At the onset of the COVID-19 pandemic, world governments responded with a series of measures designed to curtail the spread of the novel virus, including international travel bans, quarantines, and business shutdowns. Xue Xiao wondered what the ramifications of a global shutdown of physical space to the world’s economy would be.

What began as an academic curiosity for the then-Ph.D. student soon transformed into a pursuit to understand the greater socio-economic repercussions of the world grinding to a halt.

In her coauthored research “Did the Paycheck Protection Program Help Small Businesses? Evidence from Commercial Mortgage-backed Securities,” Xiao, now assistant professor in the Blackwood Department of Real Estate, delves into the widespread economic consequences of the U.S. federal government’s Paycheck Protection Program in the early stages of the pandemic. As the pandemic forced extensive closures and economic turmoil, this research sheds light on the program's impact on the greater economy by examining the performance of securitized commercial mortgages.

Through the analysis of commercial mortgage-backed securities, Xiao and her coauthors estimated that the Paycheck Protection Program had averted $36 billion in mortgage delinquencies in 2020 alone. The lifeline extended to small businesses resonated across all commercial real estate sectors with the most significant occurring in the areas of hospitality and retail.

Paycheck Protection Program

In April 2020, the federal government established the Paycheck Protection Program as part of the $2 trillion Coronavirus Aid, Relief, and Economic Security Act to provide economic relief to small businesses and certain other entities that were adversely impacted by the pandemic. 

The program allowed business entities to apply for low-interest and forgivable private loans to pay for payroll costs, interest, utilities, and rent. Initially, these loans were implemented in two rounds that lasted from April to August 2020 and provided more than $525 billion in federal loans in 2020. 

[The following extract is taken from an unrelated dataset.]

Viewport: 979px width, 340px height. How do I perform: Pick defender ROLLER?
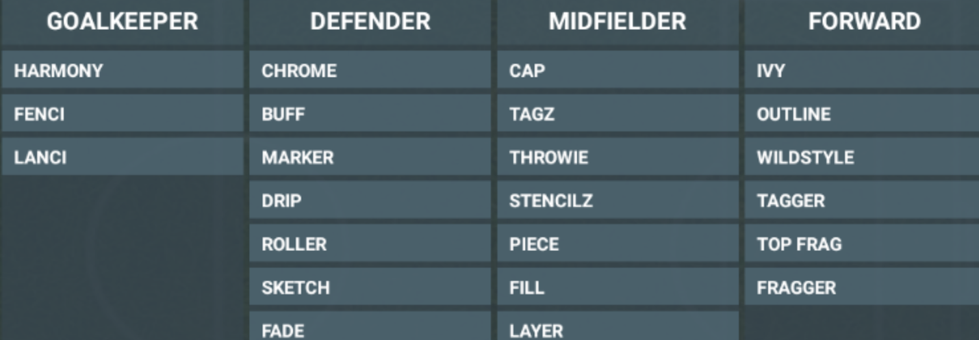tap(370, 244)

Securitized commercial mortgages

The emergence of the Paycheck Protection Program offered a glimmer of hope for the struggling economy. Yet Xiao and her coauthors realized a potential channel for the true efficacy of such policies to be extended far beyond the direct financial assistance to small businesses and labor market, and there was the potential for “spillover” into other segments of the economy. 

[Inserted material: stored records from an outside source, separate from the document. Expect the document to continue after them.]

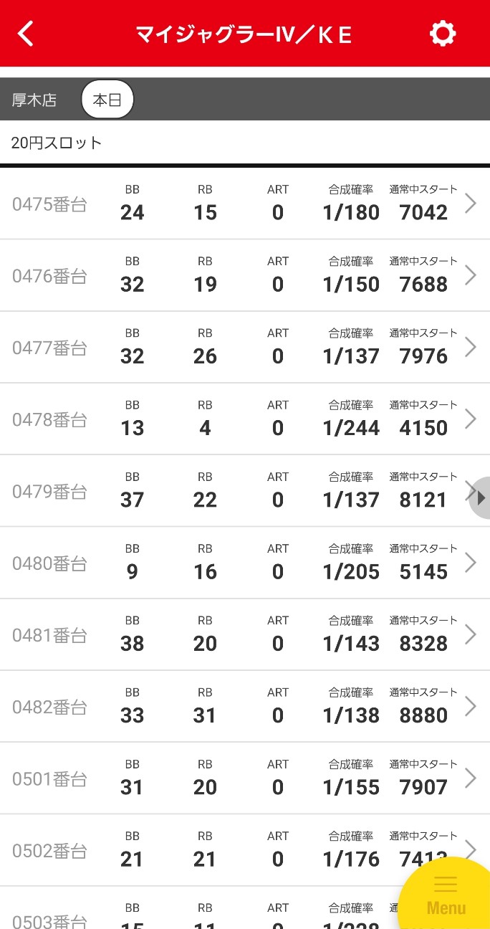Open chevron on the 0478番台 row

point(471,419)
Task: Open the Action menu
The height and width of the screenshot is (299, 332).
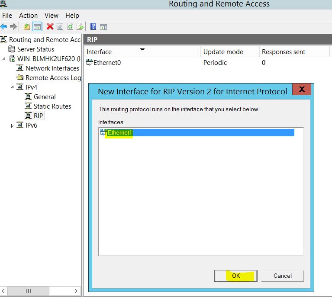Action: click(x=29, y=16)
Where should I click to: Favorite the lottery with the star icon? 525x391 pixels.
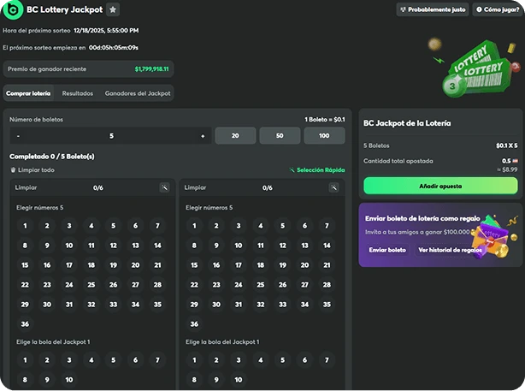(x=114, y=9)
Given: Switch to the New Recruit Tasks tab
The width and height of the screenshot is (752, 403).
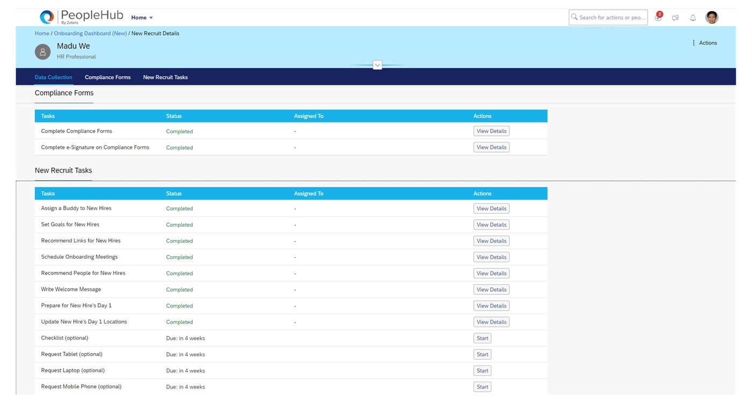Looking at the screenshot, I should 165,77.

“Early on, I realized the larger economic impact of the pandemic because of the shutting down of most physical space from offices to hotels to retail stores,” said Xiao. “I began to worry about the pandemic’s effect on commercial real estate and the commercial real estate credit market.”

Because of their perceived significant financial strength, there is little in the way of public sentiment for commercial real estate landlords. However, according to Xiao, this group holds a lot of debt from the capital-intensive nature of real estate and is vulnerable to economic turbulence, as most of commerical landlords rely on ongoing rental income to pay back debt.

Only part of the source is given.